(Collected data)
━━━━━━━━━━━━━━━━

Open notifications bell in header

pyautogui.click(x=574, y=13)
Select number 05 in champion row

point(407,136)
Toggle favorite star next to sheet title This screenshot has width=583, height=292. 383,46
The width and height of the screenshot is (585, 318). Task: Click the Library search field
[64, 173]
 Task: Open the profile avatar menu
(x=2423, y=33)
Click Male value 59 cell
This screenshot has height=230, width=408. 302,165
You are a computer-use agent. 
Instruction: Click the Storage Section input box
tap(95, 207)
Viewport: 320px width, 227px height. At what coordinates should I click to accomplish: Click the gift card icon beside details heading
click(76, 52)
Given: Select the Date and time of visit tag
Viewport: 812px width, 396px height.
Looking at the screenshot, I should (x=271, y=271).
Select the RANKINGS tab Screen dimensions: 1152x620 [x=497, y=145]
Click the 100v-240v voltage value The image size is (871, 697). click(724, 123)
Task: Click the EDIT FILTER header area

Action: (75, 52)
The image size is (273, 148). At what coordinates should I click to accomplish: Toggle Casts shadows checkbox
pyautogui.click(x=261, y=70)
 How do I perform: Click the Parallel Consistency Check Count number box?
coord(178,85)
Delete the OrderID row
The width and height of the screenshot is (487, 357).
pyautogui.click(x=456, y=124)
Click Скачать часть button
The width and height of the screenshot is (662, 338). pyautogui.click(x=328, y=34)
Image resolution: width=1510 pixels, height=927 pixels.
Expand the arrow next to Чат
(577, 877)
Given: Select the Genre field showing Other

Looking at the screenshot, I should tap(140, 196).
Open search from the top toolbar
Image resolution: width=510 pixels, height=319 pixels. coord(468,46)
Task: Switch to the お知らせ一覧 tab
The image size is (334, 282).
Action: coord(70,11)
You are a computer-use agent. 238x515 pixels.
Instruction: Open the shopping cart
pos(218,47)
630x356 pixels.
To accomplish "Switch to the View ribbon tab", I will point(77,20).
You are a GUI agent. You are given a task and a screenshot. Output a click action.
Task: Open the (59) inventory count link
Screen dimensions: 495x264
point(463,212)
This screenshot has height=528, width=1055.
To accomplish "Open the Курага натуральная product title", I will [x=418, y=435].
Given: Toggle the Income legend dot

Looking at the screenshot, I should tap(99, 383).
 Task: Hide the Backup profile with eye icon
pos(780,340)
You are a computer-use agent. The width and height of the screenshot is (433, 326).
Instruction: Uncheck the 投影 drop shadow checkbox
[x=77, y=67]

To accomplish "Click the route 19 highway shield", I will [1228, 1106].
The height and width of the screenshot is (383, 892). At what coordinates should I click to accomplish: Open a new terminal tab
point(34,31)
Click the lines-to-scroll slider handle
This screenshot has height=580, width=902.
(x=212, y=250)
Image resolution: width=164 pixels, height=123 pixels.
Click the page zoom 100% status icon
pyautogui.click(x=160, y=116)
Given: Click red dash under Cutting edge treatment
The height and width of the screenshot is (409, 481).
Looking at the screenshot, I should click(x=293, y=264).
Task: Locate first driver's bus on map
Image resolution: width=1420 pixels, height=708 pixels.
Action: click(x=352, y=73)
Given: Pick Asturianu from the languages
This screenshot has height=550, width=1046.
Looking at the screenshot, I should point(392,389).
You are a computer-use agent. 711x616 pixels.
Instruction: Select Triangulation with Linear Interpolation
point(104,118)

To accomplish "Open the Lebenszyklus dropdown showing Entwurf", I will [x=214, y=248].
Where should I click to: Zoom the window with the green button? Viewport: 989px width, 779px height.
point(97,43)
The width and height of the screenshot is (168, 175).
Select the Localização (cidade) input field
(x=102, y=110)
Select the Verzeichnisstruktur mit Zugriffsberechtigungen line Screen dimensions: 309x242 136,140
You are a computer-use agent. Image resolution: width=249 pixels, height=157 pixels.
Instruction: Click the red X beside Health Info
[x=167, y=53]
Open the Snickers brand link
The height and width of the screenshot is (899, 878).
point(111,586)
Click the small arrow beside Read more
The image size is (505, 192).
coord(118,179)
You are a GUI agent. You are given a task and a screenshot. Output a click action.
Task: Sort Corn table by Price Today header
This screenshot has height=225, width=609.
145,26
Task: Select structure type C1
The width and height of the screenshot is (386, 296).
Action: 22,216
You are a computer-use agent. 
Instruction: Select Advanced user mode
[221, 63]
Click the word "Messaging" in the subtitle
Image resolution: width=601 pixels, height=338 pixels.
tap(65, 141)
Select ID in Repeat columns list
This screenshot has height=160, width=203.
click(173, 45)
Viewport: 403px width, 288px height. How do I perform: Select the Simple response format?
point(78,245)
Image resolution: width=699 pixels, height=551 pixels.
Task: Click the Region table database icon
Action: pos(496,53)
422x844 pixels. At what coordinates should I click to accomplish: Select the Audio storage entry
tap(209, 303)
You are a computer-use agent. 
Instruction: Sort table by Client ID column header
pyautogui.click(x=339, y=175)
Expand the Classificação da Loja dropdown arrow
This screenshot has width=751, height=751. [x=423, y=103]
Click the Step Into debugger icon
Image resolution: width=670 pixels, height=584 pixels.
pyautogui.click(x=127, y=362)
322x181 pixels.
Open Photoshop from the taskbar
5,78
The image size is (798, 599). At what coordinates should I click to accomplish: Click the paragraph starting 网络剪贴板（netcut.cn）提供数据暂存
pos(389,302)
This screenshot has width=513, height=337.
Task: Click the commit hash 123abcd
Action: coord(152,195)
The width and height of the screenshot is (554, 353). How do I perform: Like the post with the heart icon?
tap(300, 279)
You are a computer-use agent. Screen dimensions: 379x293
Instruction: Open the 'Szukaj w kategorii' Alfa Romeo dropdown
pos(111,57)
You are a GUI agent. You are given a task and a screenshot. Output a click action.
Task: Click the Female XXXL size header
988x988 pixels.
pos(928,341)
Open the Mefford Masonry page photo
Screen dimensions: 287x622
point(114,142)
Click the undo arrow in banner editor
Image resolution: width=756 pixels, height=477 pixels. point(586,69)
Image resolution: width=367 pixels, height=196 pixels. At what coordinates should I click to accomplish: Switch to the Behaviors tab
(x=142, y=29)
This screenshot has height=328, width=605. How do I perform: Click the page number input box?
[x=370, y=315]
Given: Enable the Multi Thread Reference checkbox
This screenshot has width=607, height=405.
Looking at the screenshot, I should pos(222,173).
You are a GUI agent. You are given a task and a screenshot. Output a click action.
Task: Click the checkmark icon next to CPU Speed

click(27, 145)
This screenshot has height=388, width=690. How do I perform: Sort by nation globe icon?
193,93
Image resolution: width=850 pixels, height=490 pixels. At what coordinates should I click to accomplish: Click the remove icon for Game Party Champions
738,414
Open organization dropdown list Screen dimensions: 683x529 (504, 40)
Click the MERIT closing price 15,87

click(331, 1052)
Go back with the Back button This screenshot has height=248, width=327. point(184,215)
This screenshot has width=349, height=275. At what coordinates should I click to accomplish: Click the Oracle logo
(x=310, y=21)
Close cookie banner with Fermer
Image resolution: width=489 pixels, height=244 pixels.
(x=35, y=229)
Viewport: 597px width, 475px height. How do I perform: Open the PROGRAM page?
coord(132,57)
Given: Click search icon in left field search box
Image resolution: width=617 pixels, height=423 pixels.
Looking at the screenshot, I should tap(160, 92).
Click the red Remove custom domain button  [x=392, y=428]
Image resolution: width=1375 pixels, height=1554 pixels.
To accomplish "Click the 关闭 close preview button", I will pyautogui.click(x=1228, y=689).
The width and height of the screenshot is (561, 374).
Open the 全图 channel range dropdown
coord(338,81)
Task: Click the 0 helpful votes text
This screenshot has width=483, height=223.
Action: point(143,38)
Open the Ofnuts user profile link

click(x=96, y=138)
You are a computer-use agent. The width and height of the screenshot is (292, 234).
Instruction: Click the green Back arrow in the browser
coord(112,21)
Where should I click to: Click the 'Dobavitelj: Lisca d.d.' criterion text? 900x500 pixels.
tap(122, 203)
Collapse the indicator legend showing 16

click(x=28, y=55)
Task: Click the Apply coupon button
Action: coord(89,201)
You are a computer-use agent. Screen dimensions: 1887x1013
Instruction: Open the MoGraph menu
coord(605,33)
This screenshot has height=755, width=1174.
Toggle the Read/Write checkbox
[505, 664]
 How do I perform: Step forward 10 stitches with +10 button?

━━━━━━━━━━━━━━━━

TASK GOAL:
Only the lines from the one containing "Image resolution: width=1375" through the last line of the records are to be set down, exactly as they appear.

EXERCISE RESPONSE:
Image resolution: width=1375 pixels, height=1554 pixels.
To accomplish "Click the 关闭 close preview button", I will pyautogui.click(x=1228, y=689).
The width and height of the screenshot is (561, 374).
Open the 全图 channel range dropdown
coord(338,81)
Task: Click the 0 helpful votes text
This screenshot has width=483, height=223.
Action: point(143,38)
Open the Ofnuts user profile link

click(x=96, y=138)
You are a computer-use agent. The width and height of the screenshot is (292, 234).
Instruction: Click the green Back arrow in the browser
coord(112,21)
Where should I click to: Click the 'Dobavitelj: Lisca d.d.' criterion text? 900x500 pixels.
tap(122, 203)
Collapse the indicator legend showing 16

click(x=28, y=55)
Task: Click the Apply coupon button
Action: coord(89,201)
You are a computer-use agent. Screen dimensions: 1887x1013
Instruction: Open the MoGraph menu
coord(605,33)
This screenshot has height=755, width=1174.
Toggle the Read/Write checkbox
[505, 664]
 How do I perform: Step forward 10 stitches with +10 button?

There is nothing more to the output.